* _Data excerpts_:
+++

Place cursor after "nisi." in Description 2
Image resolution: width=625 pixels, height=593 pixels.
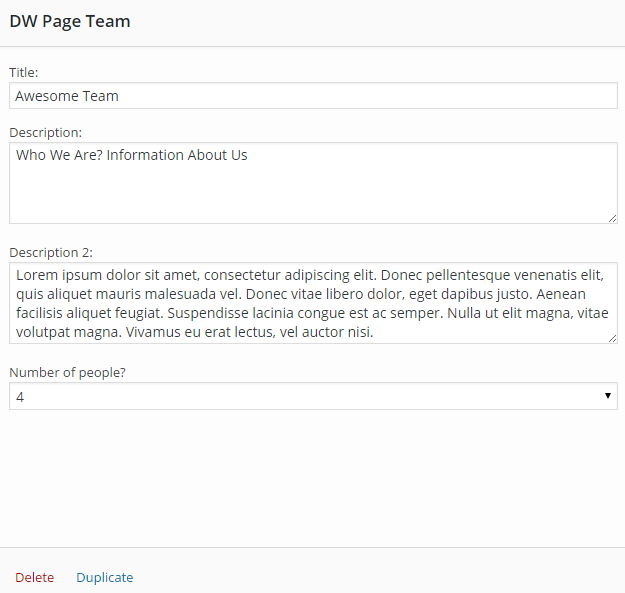[374, 332]
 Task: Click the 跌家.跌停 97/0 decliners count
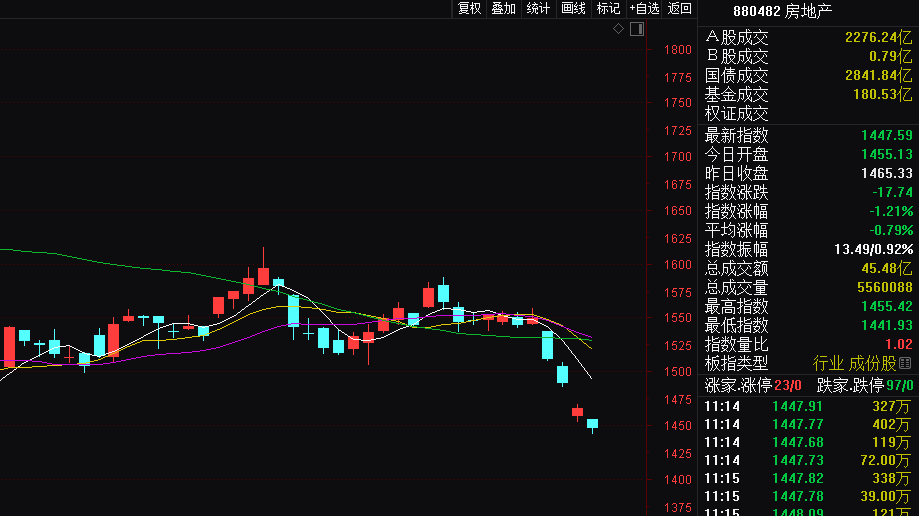click(866, 385)
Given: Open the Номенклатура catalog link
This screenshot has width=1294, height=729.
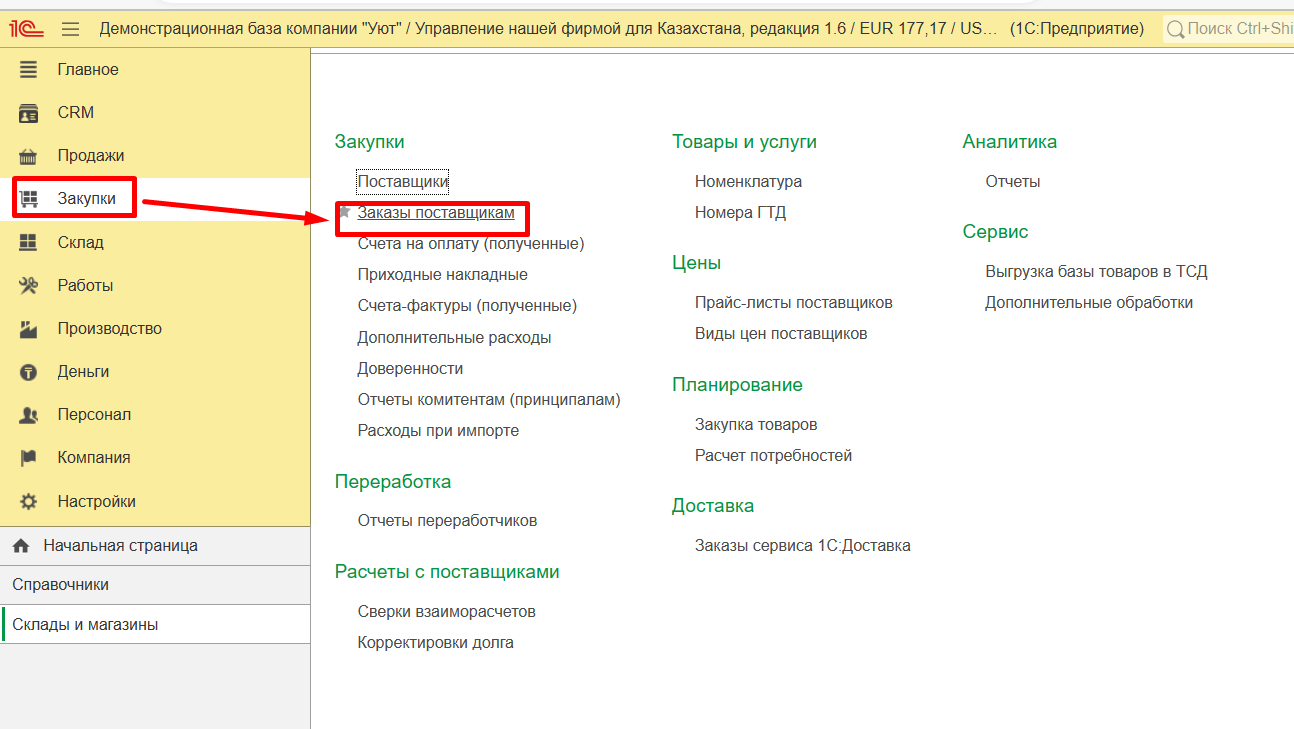Looking at the screenshot, I should (x=748, y=182).
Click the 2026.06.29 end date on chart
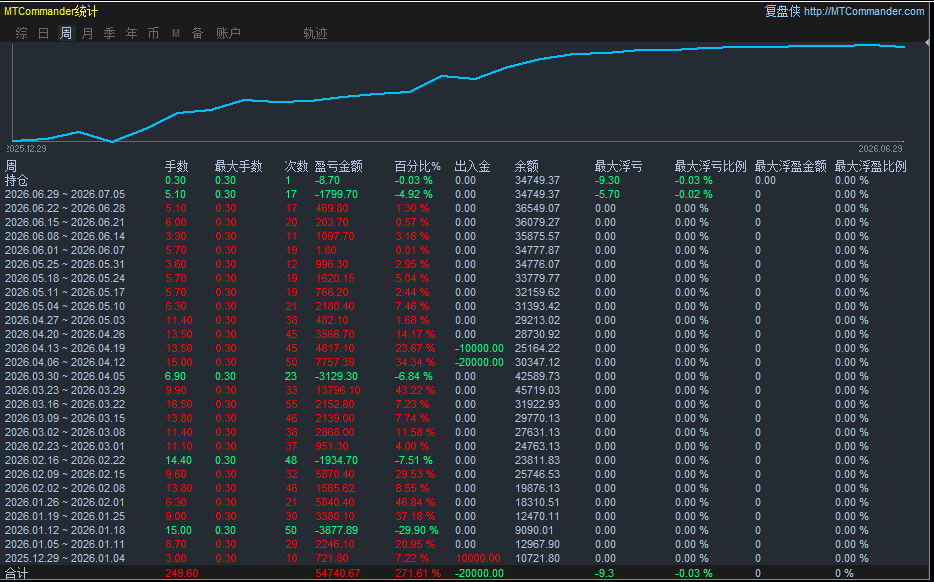The width and height of the screenshot is (934, 582). 880,149
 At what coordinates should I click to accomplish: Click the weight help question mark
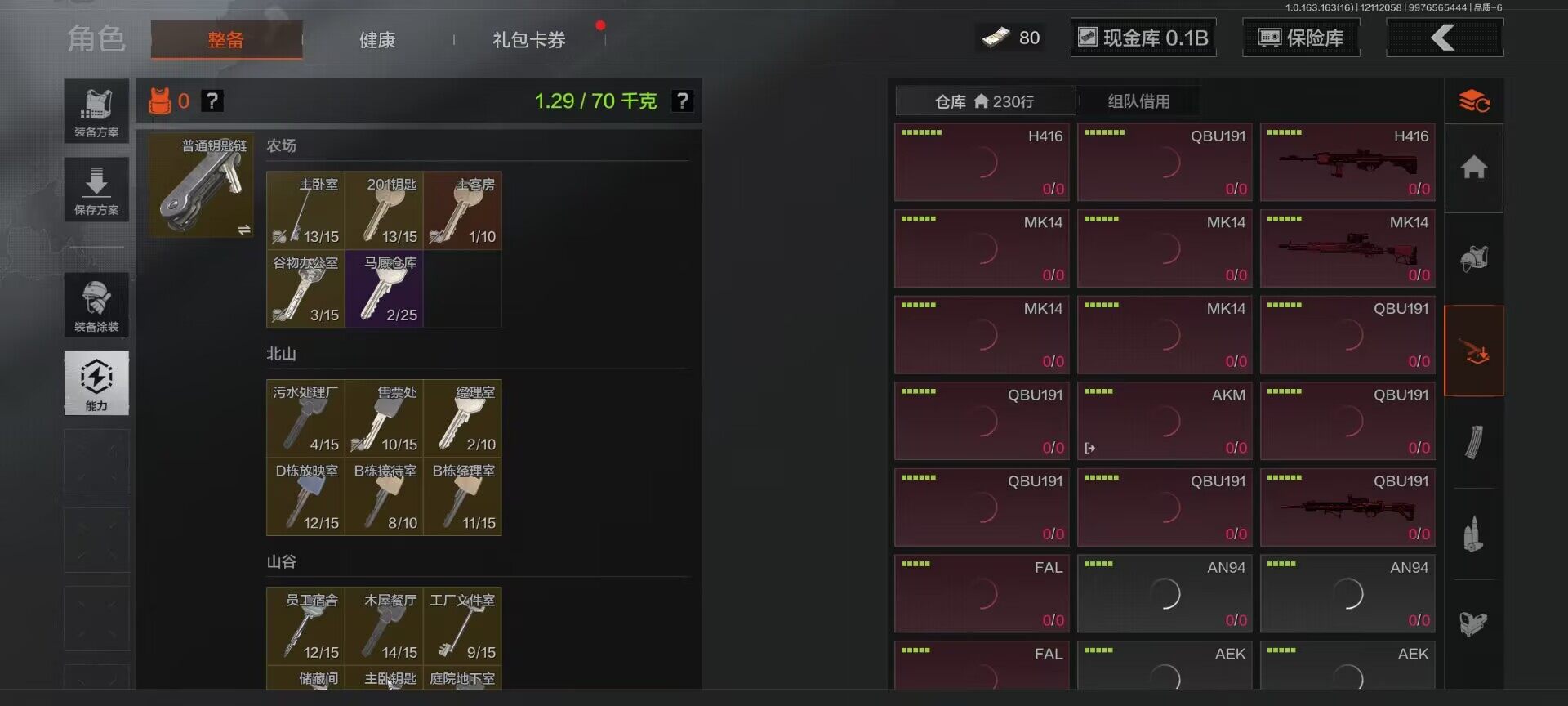682,101
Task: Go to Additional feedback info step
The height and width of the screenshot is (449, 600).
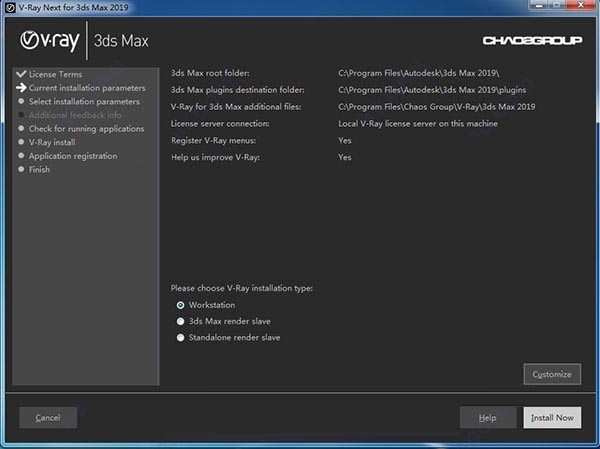Action: [x=75, y=115]
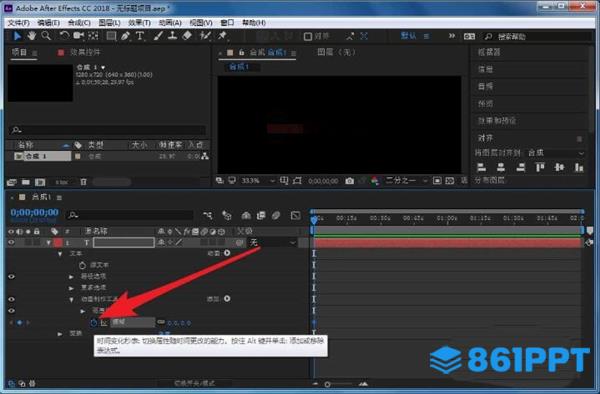Select the Eraser tool
This screenshot has width=600, height=394.
point(187,36)
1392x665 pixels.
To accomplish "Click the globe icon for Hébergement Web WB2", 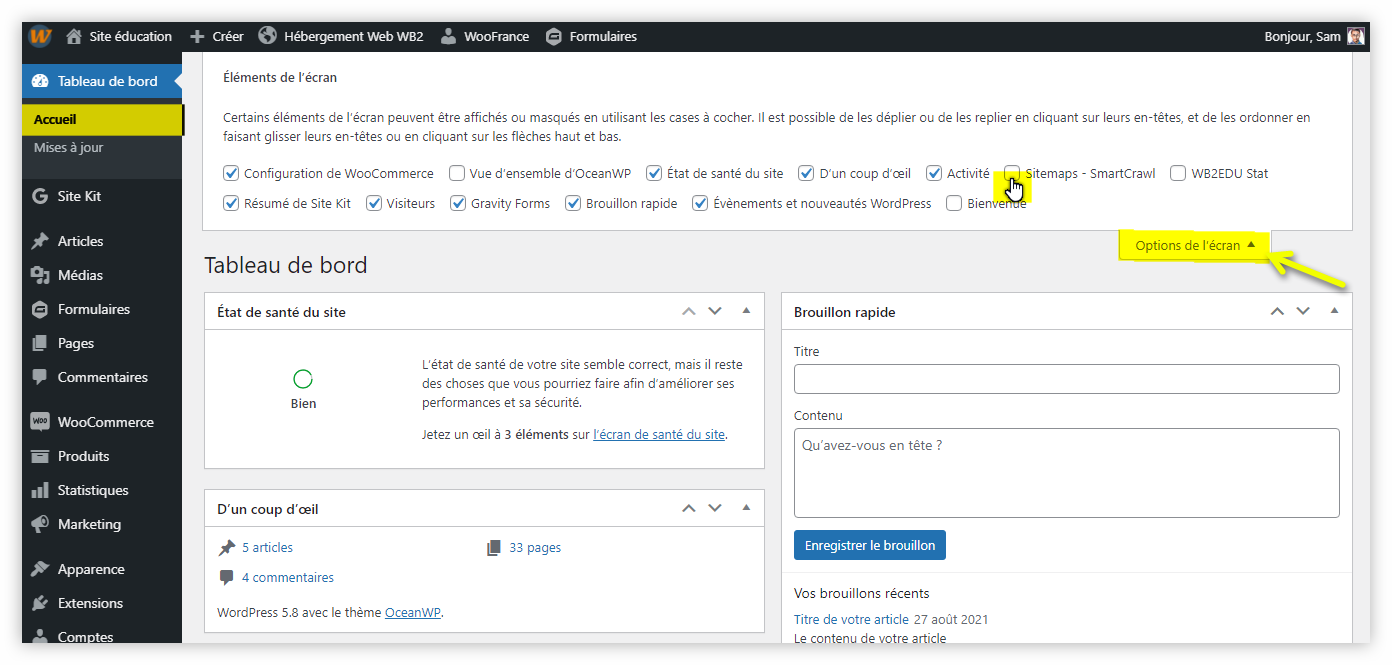I will 267,36.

+++

* _Work request_: From the line holding "At what coordinates" to the line holding "Task: Go to Additional feedback info step", both included, retype the entries above exactly and drop the pictures.

* _Completed exercise_:
 At what coordinates should I click to accomplish: Click the weight help question mark
682,101
Task: Go to Additional feedback info step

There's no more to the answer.